Schlagzeile der "Bild"-Zeitung: "Merkel rettet Griechenland mit unserem Geld!" (Foto: Bild)
Stimmungs- und Meinungsmache von der einen Seite (Tageszeitung "Bild") ...Bild: BILD

Das Ergebnis einer DW-Umfrage in den Pressestellen dürfte ganz im Sinne des kampagnenerprobten Massenblatts sein: Bei der Union registriert man einen "erhöhten Eingang" von Mails. In der SPD ist sogar von elektronischer Post "im Minutentakt" die Rede. Es überwiegen ganz klar die "Nein"-Sager. Das gleiche Bild bei der Opposition. "Sehr viel mehr E-Mails als üblich" registrieren auch die Grünen. Und bei der Linken lautet der Tenor "Stimmt mal schön mit Nein!"

Schäuble spekuliert weiter über einen "Grexit"

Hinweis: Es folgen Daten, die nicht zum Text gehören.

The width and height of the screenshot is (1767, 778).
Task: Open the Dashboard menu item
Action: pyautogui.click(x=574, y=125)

Diesen Ratschlag werden die deutschen Sozialisten befolgen, obwohl sie damit ihrer griechischen Schwesterpartei "Syriza" scheinbar in den Rücken fallen. Schließlich hofft Regierungschef Alexis Tsipras auf ein weiteres Hilfspaket, dessen Volumen bis zu 86 Milliarden Euro betragen könnte. Linken-Fraktionschef Gregor Gysi begründet die ablehnende Haltung mit dem "antidemokratischen, antisozialen und antieuropäischen Vorgehen" der Bundesregierung.

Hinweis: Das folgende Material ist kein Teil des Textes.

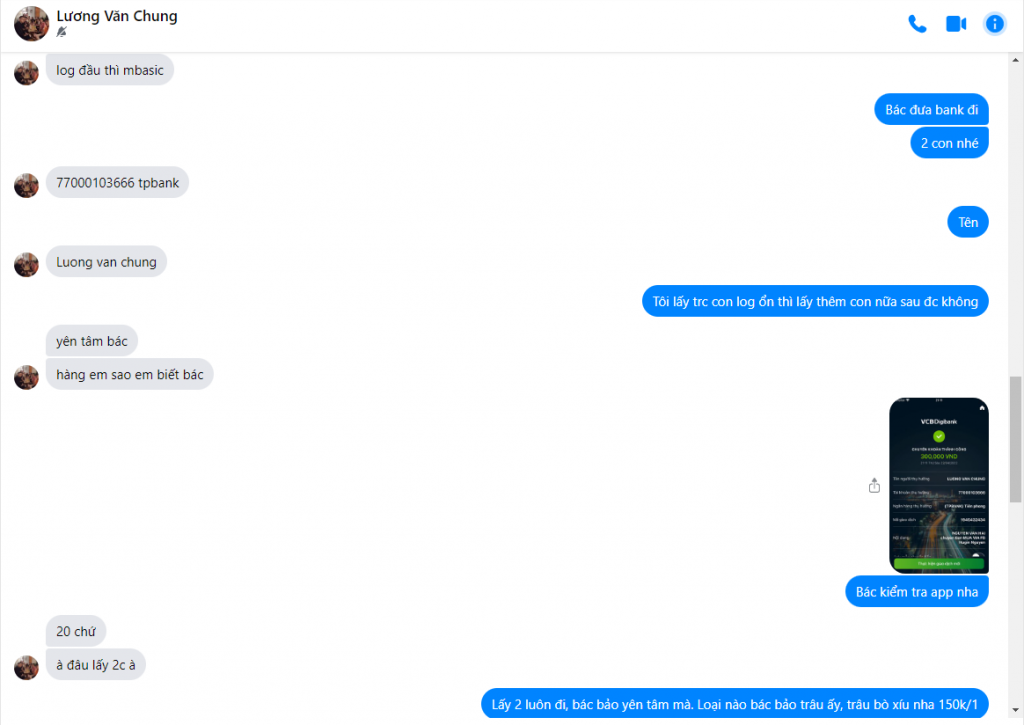This screenshot has width=1024, height=725.
Task: Click the avatar next to 'log đầu thì mbasic'
Action: [x=26, y=72]
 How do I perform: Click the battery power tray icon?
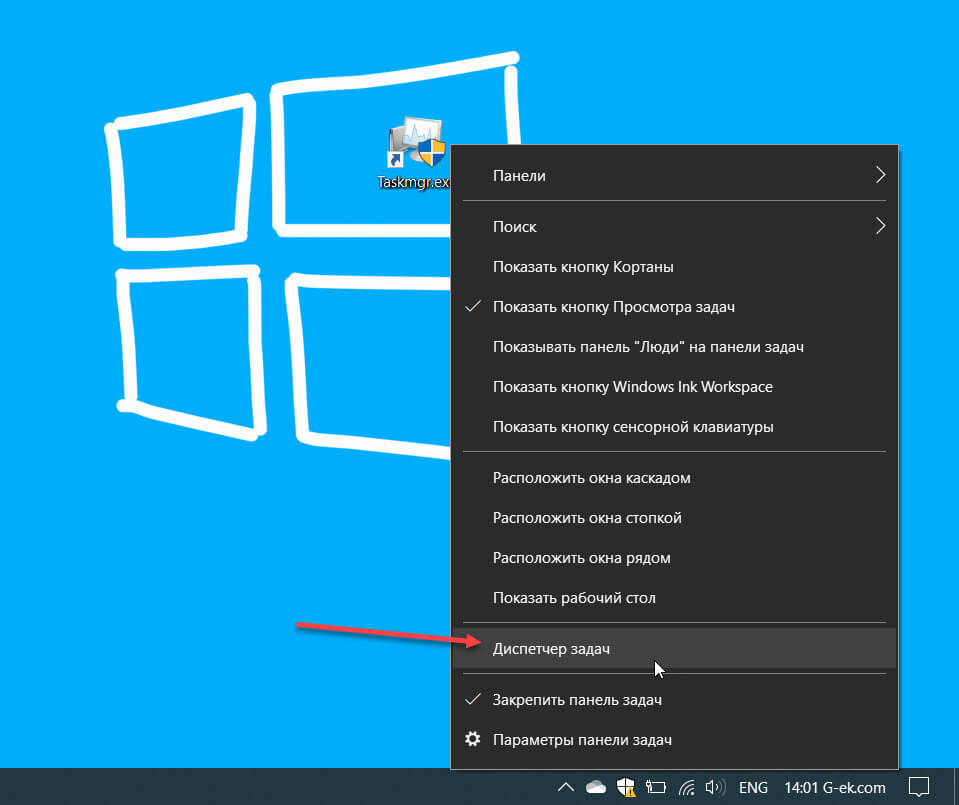656,787
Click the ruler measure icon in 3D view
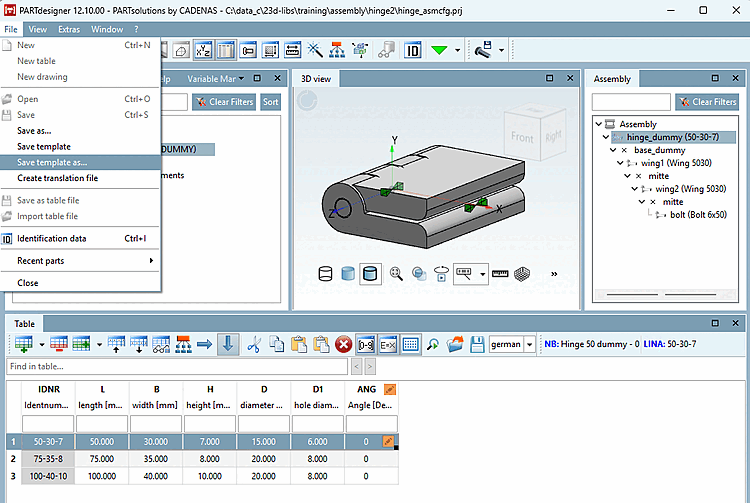 501,273
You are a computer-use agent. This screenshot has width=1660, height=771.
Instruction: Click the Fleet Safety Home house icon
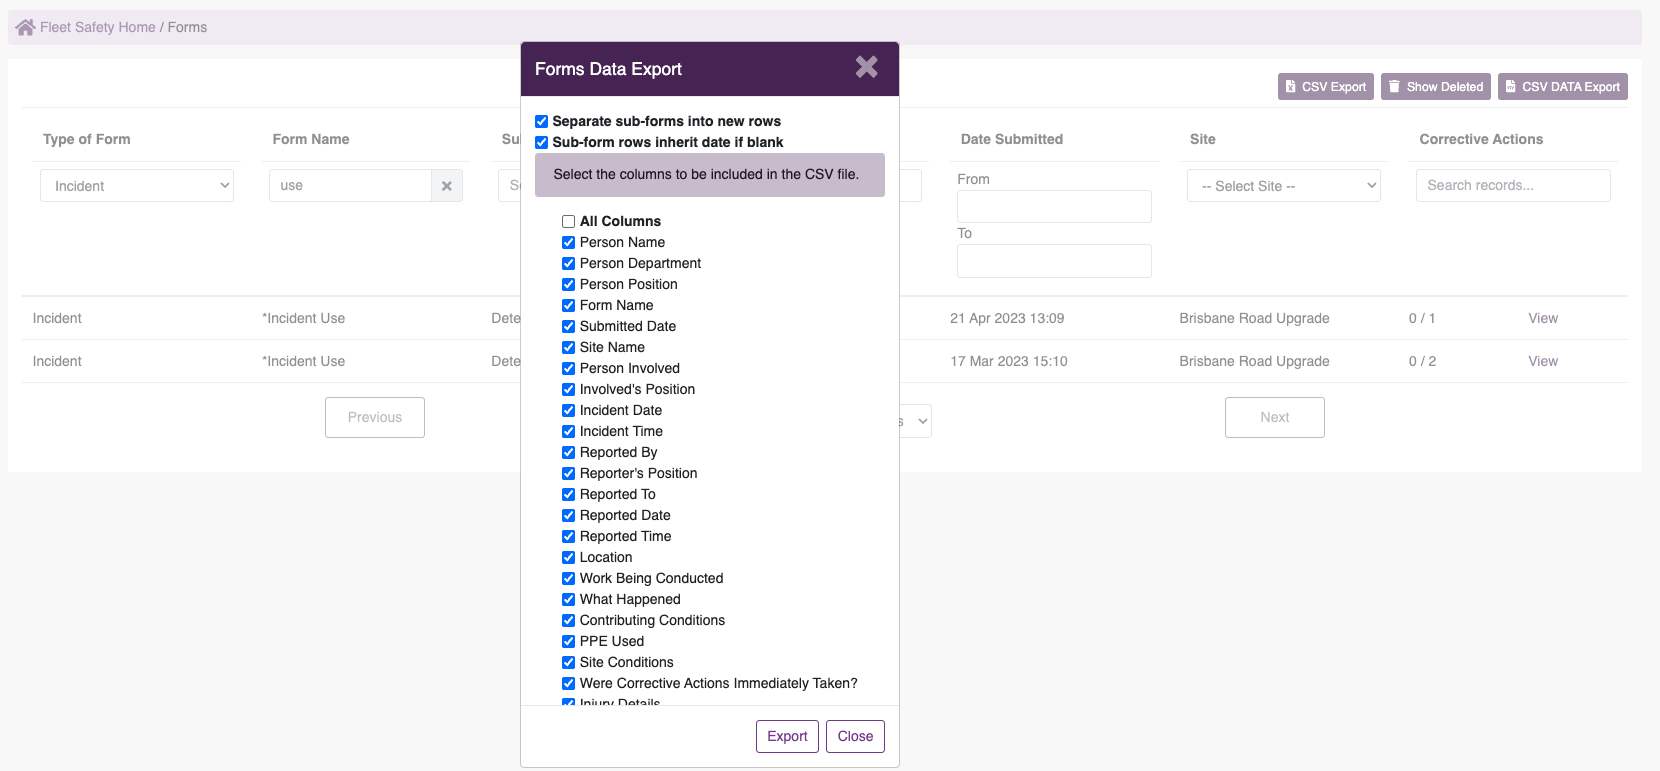pyautogui.click(x=25, y=27)
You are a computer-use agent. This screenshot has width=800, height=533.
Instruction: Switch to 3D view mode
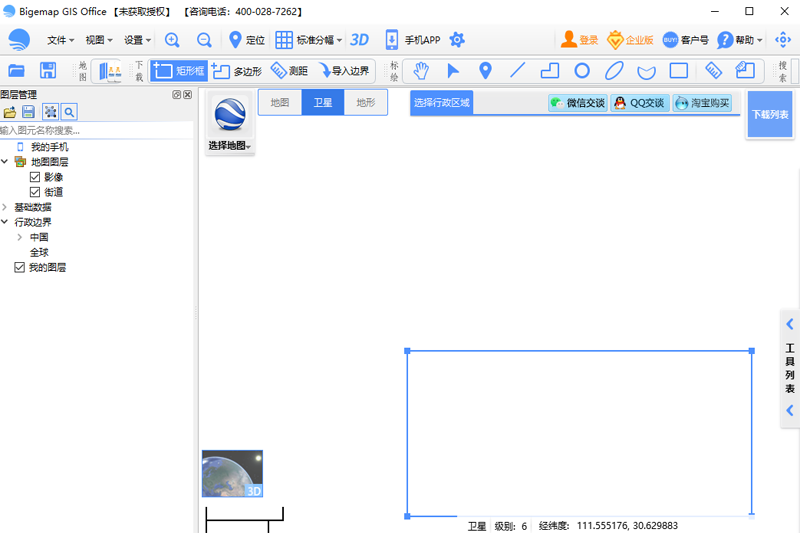[360, 40]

Titelbild und Schlagzeile der Wochenzeitung "Der Freitag": Griechenlands Regierungschef Tsipras liegt am Boden und ein Fuß schwebt über seinem Gesicht. Dazu die Schlagzeile: "So hilft Europa" (Foto: Der Freitag)
... und der andere Seite (Wochenzeitung "Der Freitag")Bild: der Freitag

Gysi wird sich durch die jüngsten Äußerungen von Bundesfinanzminister Schäuble bestätigt fühlen. Der kann sich Trotz der Zustimmung des griechischen Parlaments zu ersten Spar- und Reformmaßnahmen weiterhin ein Ausscheiden des Landes aus der Gemeinschaftswährung vorstellen. Ohne einen Schuldenschnitt könnten die Probleme nicht gelöst werden, doch der sei mit einer "Mitgliedschaft in der Währungsunion unvereinbar", sagte Schäuble in einem Radio-Interview. Zu den einflussreichsten Befürwortern weiterer Finanzhilfen gehört innerhalb der Unionsfraktion die Vorsitzende der CSU-Landesgruppe Gerda Hasselfeldt. "Wir können uns einen Riss in Europa nicht leisten", sagte sie am Tag vor der Sondersitzung des Bundestages.

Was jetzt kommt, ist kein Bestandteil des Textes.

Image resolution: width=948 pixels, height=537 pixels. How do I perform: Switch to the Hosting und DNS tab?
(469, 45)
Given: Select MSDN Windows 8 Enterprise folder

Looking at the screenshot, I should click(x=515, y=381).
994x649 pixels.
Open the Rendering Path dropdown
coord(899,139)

Zustimmung für ein drittes Hilfspaket zeichnet sich bei den Grünen ab. "Wir wollen Griechenland nicht in den 'Grexit' treiben", sagte die Parteichefin Simone Peter, die am Mittwoch mit ihrem Co-Vorsitzenden Cem Özdemir nach Athen gereist war. Anlass war die Abstimmung im griechischen Parlament über weitere Verhandlungen mit den internationalen Geldgebern. Peter kündigte nach ihrer Rückkehr an, die Grünen würden in der Sondersitzung des Bundestages am Freitag aber auch deutliche Kritik an der Verhandlungsführung Deutschlands äußern. Die habe "beinahe zur Spaltung in Europa geführt".

Claudia Roth wünschte alles Gute und einen schönen Sommer

Für die Abgeordneten des Deutschen Bundetestages wird die Sondersitzung nicht die letzte gewesen sein. Denn nach dem erwarteten "Ja" für weitere Verhandlungen soll und muss alles ganz schnell gehen, um Griechenland vor der Staatspleite retten zu können. Wenn die Einzelheiten für ein drittes Hilfspaket feststehen, muss sich die Bundesregierung auch dafür die Zustimmung der Parlamentarier einholen. Eine weitere Sondersitzung spätestens im August ist also absehbar. Wie sagte doch die Vizepräsidentin des Bundestages Claudia Roth am 3. Juli, als sie ihre Kolleginnen und Kollegen verabschiedete: "Alles, alles Gute und einen guten Sommer." Doch von ungetrübter Ferienstimmung ist schon zwei Wochen danach nicht viel übrig geblieben.